The Jets also traded Quinnen Williams, one of their best players and the only other pre-2022 first- or second-round pick still on the active roster, to the Cowboys. (Former first-round pick Alijah Vera-Tucker spent this season on injured reserve.)

Then Wilson landed on IR with a knee sprain. He could possibly have returned for the final weeks of the season. All parties shrugged and shelved him until 2026.

And thus, the Jets discovered how to quit quitting itself.

A lot happened in the 112 days between the Sauce signing and the Sauce trade. Aaron Glenn struggled with tactical basics and came across as a surly sourpuss in press conferences. Justin Fields looked the way he always does – like a 1980s Big 8 wishbone quarterback. He slowly ceded his starting job to Tyrod Taylor, then ended up on the back of the bench with a mystery injury.

Taylor eventually vanished, and undrafted rookie Brady Cook arrived to fling passes out of bounds. The Jets lost four December games by a combined score of 153-46. They were embarrassing, even by their own standards.

Yes, but … what did they expect? Wasn’t the rough start the point?

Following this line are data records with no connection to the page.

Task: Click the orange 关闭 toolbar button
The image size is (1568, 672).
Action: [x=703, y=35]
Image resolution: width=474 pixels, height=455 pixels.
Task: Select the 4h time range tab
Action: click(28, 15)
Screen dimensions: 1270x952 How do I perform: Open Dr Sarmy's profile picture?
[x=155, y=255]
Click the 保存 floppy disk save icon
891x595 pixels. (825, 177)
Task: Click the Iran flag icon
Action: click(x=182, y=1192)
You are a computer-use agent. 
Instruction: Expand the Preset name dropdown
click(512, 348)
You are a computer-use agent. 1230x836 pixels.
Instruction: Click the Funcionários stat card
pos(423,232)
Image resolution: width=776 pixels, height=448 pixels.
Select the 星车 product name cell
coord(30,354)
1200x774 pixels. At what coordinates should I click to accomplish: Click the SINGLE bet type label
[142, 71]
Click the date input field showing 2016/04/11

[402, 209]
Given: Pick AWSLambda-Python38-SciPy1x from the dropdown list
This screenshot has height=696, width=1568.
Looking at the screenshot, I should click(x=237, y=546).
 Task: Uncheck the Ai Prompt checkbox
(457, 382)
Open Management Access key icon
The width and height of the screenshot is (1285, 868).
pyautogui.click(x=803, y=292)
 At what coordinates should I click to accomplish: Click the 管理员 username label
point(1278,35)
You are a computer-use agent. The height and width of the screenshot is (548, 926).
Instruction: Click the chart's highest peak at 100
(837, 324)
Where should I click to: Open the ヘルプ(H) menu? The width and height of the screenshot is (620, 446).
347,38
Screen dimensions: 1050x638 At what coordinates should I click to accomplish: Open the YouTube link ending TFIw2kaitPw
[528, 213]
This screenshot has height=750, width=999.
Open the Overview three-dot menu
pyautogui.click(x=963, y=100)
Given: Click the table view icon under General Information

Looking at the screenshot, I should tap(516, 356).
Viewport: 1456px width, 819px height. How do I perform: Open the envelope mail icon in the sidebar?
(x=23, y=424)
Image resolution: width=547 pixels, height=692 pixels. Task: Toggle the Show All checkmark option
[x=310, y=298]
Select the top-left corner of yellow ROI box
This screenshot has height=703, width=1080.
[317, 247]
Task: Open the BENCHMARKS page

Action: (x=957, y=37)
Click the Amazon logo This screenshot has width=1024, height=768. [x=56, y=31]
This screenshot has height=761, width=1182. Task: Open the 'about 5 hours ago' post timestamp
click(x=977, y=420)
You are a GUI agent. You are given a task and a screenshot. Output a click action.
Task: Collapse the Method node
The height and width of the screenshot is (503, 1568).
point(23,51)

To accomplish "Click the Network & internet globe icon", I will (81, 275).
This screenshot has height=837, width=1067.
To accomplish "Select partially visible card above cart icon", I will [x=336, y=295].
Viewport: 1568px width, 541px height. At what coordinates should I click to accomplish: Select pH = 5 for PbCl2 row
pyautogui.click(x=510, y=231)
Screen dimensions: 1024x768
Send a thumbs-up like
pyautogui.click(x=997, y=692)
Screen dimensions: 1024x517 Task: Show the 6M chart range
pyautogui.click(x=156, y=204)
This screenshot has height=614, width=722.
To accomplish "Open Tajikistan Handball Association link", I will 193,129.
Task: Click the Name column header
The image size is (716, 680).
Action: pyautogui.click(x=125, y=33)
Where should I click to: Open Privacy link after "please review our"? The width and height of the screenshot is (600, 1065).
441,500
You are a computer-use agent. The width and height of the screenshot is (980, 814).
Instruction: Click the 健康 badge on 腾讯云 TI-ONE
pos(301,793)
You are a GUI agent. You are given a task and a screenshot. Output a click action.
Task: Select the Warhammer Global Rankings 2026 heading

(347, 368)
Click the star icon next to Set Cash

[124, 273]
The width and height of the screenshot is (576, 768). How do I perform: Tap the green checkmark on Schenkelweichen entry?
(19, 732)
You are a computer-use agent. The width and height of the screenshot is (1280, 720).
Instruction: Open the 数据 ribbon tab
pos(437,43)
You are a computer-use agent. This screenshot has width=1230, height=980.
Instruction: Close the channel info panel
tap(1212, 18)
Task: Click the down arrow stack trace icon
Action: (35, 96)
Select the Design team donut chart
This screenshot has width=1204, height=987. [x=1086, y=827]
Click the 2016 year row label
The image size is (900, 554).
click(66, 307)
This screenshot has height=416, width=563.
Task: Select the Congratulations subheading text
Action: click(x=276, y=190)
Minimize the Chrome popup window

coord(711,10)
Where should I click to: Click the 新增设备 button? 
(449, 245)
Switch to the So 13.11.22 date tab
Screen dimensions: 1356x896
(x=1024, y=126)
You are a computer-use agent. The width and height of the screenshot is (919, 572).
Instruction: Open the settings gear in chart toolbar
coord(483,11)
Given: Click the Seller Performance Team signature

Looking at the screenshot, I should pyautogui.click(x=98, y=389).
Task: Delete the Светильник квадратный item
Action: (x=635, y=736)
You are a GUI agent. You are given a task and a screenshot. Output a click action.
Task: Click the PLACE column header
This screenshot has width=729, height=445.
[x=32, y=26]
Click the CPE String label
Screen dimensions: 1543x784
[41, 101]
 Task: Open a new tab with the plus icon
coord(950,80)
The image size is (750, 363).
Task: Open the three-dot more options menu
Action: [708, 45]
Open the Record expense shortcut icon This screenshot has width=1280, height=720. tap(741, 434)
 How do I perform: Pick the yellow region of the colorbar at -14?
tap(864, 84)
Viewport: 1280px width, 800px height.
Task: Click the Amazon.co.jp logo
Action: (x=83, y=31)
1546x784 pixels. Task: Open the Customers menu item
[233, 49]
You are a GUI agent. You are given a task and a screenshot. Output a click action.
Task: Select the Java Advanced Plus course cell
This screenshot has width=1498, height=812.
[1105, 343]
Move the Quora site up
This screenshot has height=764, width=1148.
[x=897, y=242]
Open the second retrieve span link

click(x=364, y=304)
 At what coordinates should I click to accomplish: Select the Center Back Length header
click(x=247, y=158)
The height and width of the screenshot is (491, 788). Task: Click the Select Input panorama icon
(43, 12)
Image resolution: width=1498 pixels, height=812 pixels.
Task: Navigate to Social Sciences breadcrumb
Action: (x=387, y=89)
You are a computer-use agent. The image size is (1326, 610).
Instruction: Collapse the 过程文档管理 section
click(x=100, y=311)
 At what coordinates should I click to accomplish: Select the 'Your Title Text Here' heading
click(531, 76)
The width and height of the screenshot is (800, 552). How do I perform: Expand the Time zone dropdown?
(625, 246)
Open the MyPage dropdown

Bench Fields: sure. Roast Glenn: he’s practically begging for it. But gutting the defense of under-contract stars in their prime? Abandoning the closest thing the franchise had to a long-term plan? That’s shame-cycle behavior: tortured souls succumbing to their most self-destructive demons.

Per insider reports, the Jets plan to retain Glenn. He and Darren Mougey – the genius behind both the Sauce extension and the Sauce trade – will get a chance to rebuild the Jets using all the draft picks Mougey acquired by trading the handful of quality players the Jets acquired with the last batch of extra draft picks the Jets acquired by trading the handful of quality players …

You can see why spending a year on the couch to break a cycle like that seemed so appealing.

But if the Jets could even tank properly, they wouldn’t be the Jets.

Happy New Year, everyone! Thanks for all of your support in 2025. See you in 2026! Like, four days from now!